1 hour and 50 minutes, plus 550 pages later.


Netflix recently released a movie in May called "Extremely Wicked, Shockingly Evil, and Vile" (2019), based on the life of Ted Bundy from his girlfriend's viewpoint.

In 1980, an author and former Seattle police officer, Ann Rule, published a book about her experience and personal, close friendship with Ted Bundy, called "The Stranger Beside Me."

These two sources together create an explosion of important information we either skim over or ignore about Ted Bundy. Watching this movie and reading this book can really open your eyes to who Ted Bundy really was. Yeah, there are the confession tapes on Netflix, too, but these other things can really tie it all into one big masterpiece of destruction.

I swear, it will blow your mind in different ways you never thought possible.

In the movie, "Extremely Wicked", Zac Efron stars as the infamous Ted Bundy, America's most notorious serial killer. He portrayed the murderer who kidnapped, killed, and raped 30 women or more. Personally, he made a great Ted Bundy, mannerisms and all. Lily Collins stars as Ted's girlfriend who was easily manipulated by Ted and believed that he was innocent for years.

The movie is told in the order that Liz, Ted's girlfriend, remembers.

In the book, "The Stranger Beside Me", Ann Rule writes about Ted Bundy, who used to be her old friend. They met while working at a crisis center in the state of Washington and were close ever since. Like Liz, Ann believed he was innocent and that he was incapable of these horrific crimes.

Ted Bundy had made both Liz and Ann fools. He easily manipulated and lied to both women about many things for years, his murders being "one" of them.

Okay, so we all know that Ted Bundy was absolutely guilty as hell and totally murdered those women. 30 women or more.
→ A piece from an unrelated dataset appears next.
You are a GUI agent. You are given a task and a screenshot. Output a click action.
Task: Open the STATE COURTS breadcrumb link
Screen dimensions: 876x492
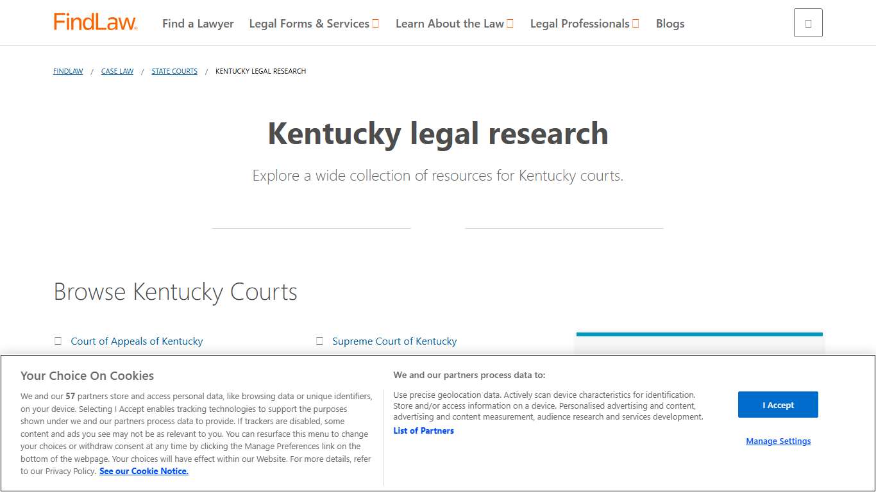coord(174,71)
He literally confessed to that, but researchers and authorities believe that number to be way higher.

But... you must know that the movie and the book tell two different stories that lead to the same ending. That's why it's so intriguing.

At one point, I couldn't stop watching the movie. Then, I bought Ann Rule's book and was completely attached to it. I couldn't put it down.

For me, Ted Bundy is interesting to me. Unlike most young girls today, I don't have a thing for him nor do I think he's cute or hot. I know that he used his charm and looks to lure women into his murderous trap. That's why it's so hard to understand why this movie and book created a new generation of women "falling in love" with Ted Bundy.

GROSS: He sodomized women with objects. He bludgeoned women with objects or his own hands. He was a necrophile. Look those up if you have not a clue of what they mean. That could change your mind about your own feelings for Ted Bundy.

After "Extremely Wicked" and "The Stranger Beside Me", I now understand the criminal mind of Ted Bundy. He was insane, but he was also smart, put together, educated, charming, and lots more. That's why I'm so interested in why his brain was the way it was.

The criminal mind is an interesting topic for me anyway, but for Ted Bundy, it was amazing to learn about.

I highly recommend both the movie and the book I quickly read in two weeks! If you want answers, they are there.